Science Fair Project Encyclopedia
Reverse tape effects
Reverse tape effects are special effects created by recording sound onto magnetic tape and then physically reversing the tape so that when the tape is played back, the sounds recorded on it are literally heard in reverse.
Although the ability to reverse the playback of recorded sounds had been known since the early days of gramophone records and can be achieved by simply placing the needle on the record and spinning it counter-clockwise, reverse effects were regarded largely as a curiosity and were little used until the 1950s.
It was not until the advent of magnetic tape in the 1950s and the consequent development of the experimental music genre known as musique concrete that reversed sound effects came into more widespread use as a musical effect.
The technique became especially popular during the psychedelic music era of the mid-to-late 1960s, when musicians and producers exploited a vast range of special audio effects in an attempt to simulate the auditory effects of the LSD experience.
An good example of the use of reverse tape effects is the song "Roundabout" (1972) by the British progressive rock group Yes. The song begins with a sound which gradually fades in, and then ends suddenly, changing abruptly into guitar music, performed by guitarist Steve Howe.
The 'fade-in' sound is a minor chord (played on a grand piano by keyboardist Rick Wakeman) which was sounded and allowed to fade to slience. The tape of this piano chord was then reversed by producer Eddie Offord and carefully edited into the track. With the fading piano sound is thus reversed, it slowly builds up in volume before ending suddenly, at which point Offord edited it seamlessly into the first notes of Howe's guitar introduction. This disctinctive effect is heard several times during the introduction and its reprise.

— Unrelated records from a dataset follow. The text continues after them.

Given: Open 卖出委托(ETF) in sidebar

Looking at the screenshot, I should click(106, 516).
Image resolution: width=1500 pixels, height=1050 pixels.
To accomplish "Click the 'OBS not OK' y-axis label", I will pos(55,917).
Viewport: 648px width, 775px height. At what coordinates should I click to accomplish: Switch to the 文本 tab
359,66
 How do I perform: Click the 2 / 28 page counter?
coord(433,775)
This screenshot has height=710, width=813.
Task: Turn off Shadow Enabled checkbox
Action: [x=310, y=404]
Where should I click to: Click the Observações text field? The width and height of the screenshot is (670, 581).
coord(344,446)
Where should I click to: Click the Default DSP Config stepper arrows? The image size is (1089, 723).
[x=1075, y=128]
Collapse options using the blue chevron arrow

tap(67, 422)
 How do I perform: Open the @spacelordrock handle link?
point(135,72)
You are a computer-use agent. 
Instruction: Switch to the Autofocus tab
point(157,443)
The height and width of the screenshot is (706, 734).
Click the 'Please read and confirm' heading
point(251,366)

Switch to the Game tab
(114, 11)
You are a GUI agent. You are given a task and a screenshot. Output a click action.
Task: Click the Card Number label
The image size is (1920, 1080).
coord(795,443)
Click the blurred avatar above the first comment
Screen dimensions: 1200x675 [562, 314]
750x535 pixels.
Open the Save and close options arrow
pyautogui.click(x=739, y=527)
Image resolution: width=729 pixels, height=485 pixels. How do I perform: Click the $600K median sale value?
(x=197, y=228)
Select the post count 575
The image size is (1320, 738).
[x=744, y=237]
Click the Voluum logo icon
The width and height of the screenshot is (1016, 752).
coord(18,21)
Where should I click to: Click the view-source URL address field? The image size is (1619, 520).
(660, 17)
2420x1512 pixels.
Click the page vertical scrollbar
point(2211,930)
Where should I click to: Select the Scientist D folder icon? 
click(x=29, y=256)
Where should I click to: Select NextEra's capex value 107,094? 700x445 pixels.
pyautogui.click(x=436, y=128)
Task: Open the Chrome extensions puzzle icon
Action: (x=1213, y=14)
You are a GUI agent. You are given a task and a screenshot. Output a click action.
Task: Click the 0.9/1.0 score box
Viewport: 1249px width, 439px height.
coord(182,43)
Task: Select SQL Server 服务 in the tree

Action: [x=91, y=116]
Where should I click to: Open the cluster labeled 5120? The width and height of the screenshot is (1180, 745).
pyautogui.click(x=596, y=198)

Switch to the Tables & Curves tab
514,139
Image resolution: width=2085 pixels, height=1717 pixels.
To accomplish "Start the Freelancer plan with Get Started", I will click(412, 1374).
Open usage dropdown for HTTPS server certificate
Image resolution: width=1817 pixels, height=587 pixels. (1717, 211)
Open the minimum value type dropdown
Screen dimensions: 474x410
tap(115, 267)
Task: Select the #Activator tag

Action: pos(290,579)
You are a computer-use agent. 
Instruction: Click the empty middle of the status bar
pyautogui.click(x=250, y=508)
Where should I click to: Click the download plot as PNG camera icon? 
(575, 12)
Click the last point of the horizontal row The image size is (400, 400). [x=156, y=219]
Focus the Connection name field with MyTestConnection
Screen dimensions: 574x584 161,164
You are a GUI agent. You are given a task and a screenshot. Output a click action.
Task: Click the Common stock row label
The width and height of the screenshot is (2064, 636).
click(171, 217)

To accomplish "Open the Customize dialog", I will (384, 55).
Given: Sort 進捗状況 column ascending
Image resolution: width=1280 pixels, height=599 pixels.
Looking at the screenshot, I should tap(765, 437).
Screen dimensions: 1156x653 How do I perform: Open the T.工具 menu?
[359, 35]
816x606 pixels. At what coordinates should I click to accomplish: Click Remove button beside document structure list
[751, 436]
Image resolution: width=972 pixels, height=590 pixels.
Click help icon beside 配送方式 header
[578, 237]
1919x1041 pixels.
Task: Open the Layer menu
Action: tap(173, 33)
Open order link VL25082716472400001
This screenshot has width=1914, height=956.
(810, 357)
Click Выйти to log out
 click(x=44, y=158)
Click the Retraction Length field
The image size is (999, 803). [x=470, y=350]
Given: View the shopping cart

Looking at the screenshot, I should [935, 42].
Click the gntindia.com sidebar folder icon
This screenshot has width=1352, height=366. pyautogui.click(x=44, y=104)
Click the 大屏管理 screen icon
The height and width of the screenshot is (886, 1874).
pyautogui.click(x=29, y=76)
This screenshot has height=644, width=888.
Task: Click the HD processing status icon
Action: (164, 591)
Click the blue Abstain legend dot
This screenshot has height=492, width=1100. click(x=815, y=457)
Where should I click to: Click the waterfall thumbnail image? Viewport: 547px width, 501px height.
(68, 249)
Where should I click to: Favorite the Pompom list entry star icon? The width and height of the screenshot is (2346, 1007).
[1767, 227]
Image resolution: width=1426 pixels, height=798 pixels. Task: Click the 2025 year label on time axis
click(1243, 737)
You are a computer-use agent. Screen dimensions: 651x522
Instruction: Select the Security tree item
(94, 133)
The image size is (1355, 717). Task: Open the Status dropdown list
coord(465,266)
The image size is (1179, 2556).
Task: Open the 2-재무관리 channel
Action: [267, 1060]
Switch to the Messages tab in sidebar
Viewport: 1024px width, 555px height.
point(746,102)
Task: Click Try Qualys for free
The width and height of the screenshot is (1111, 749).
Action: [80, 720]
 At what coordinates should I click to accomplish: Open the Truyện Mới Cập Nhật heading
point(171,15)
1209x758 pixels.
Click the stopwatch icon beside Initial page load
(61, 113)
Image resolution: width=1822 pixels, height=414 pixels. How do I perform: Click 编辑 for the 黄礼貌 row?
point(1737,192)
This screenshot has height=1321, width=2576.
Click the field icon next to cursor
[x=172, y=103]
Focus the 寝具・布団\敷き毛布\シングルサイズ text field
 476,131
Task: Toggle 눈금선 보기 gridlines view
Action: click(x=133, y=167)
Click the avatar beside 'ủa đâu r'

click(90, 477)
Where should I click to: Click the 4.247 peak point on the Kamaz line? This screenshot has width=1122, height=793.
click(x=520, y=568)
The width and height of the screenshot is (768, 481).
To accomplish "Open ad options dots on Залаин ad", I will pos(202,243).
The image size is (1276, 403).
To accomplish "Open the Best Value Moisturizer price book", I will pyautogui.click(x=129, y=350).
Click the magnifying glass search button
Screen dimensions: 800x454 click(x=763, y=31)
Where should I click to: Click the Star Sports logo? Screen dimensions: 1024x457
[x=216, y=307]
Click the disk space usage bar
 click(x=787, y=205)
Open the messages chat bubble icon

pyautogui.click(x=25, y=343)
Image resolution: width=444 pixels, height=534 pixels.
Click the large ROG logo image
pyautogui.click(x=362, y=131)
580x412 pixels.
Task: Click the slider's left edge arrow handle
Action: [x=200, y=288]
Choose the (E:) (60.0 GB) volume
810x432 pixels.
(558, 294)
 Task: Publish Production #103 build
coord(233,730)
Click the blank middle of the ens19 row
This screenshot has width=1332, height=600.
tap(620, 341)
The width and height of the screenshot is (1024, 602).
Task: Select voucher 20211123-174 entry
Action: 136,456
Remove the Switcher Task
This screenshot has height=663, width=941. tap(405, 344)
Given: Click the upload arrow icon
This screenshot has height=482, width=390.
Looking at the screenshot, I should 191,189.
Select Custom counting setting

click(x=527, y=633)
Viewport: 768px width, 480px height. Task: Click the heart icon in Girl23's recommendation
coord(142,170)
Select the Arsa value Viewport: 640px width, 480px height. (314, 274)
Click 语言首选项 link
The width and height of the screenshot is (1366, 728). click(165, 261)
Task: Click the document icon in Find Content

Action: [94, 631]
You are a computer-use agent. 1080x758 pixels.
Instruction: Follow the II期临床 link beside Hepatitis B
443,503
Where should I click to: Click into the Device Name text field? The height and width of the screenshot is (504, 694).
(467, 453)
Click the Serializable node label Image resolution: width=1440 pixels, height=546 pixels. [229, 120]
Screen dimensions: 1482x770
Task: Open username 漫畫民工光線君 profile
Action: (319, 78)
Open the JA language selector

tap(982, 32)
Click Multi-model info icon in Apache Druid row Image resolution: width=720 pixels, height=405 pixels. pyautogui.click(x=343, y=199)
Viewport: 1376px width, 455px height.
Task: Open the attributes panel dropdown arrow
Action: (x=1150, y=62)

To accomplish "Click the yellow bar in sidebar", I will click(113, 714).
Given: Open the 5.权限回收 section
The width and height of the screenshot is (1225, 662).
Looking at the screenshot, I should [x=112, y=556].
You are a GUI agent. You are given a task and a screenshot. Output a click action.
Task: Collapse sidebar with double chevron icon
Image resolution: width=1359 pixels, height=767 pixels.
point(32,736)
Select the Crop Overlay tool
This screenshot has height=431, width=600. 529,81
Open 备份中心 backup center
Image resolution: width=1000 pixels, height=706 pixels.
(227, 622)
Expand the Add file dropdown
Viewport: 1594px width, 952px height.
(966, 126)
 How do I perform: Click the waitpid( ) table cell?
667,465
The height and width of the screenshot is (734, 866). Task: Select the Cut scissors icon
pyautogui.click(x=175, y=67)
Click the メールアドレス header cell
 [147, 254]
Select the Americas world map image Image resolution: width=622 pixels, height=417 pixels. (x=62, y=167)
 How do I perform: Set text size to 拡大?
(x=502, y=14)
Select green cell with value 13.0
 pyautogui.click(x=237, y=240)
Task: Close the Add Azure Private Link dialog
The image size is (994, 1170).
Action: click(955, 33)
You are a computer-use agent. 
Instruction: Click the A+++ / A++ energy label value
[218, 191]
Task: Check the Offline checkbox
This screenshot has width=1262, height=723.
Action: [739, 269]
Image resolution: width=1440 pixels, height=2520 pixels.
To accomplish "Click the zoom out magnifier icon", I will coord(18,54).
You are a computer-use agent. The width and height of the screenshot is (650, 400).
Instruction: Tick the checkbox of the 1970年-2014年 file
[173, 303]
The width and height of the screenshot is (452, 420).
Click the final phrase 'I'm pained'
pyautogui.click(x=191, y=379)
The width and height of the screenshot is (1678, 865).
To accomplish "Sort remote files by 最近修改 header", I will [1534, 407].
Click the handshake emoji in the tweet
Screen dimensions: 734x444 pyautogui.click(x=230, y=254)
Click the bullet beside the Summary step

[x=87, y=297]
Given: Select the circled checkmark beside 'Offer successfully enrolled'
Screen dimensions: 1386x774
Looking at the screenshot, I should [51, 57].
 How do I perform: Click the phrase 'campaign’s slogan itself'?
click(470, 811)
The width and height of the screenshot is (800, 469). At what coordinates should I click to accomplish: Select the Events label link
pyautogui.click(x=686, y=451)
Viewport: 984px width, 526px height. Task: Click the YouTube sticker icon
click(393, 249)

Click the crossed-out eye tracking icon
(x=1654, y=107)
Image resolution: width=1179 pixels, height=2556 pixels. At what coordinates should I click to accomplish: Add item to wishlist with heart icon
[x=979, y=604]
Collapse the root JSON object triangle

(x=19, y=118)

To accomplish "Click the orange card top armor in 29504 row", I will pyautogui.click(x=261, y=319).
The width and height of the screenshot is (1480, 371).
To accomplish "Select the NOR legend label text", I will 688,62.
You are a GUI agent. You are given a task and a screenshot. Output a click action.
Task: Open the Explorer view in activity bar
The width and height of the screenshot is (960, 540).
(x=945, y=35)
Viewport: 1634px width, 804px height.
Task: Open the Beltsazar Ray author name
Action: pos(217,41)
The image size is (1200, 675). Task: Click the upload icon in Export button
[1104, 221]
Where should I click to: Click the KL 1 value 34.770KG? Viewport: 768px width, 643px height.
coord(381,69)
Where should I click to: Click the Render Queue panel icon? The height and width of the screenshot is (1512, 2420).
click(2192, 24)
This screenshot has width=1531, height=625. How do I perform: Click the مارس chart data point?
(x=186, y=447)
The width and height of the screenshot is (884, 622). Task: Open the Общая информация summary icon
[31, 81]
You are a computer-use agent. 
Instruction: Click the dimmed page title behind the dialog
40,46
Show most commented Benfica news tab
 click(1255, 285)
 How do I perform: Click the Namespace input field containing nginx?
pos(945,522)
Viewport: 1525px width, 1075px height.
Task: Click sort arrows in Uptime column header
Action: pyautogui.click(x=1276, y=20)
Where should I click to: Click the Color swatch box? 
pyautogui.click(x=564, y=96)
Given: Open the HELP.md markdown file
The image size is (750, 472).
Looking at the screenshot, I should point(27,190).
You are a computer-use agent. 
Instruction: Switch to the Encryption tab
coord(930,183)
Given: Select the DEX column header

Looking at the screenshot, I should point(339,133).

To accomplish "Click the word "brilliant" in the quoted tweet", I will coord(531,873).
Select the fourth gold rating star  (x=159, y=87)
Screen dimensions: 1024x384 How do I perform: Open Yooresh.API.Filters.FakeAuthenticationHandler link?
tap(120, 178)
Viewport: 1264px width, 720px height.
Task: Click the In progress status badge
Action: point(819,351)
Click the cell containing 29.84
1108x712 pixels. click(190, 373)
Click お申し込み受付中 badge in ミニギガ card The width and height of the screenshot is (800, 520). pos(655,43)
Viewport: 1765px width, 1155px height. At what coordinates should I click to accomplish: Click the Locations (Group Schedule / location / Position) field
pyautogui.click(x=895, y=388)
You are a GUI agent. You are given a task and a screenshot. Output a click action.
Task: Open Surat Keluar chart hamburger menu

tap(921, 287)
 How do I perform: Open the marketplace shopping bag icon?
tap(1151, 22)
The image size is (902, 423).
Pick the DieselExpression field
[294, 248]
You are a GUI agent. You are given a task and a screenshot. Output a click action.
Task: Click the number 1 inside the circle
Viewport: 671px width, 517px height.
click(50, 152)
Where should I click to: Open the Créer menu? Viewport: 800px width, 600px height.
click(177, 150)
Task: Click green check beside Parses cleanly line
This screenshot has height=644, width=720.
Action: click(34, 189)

One of the best known examples of music featuring reverse tape effects is the Doctor Who theme (1963), composed by Ron Grainer and realised electronically by Delia Derbyshire of the BBC Radiophonic Workshop.
Another famous example of the use of reverse tape effects is The Beatles' 1967 single "Strawberry Fields Forever, written by John Lennon and produced by George Martin. During the verses, Lennon's voice is accompanied by a series of rapid 'swooshing' sounds; these are actually the sounds of Ringo Starr's drum and cymbal accompaniment. These patterns were carefully pre-recorded, the tape reversed and the reversed percussion effects meticulously edited into the master tape to synchronise with the music.
Several other Beatles songs of the period -- including George Harrison's Love You To (1966) -- also feature recordings of electric guitars which have been reversed.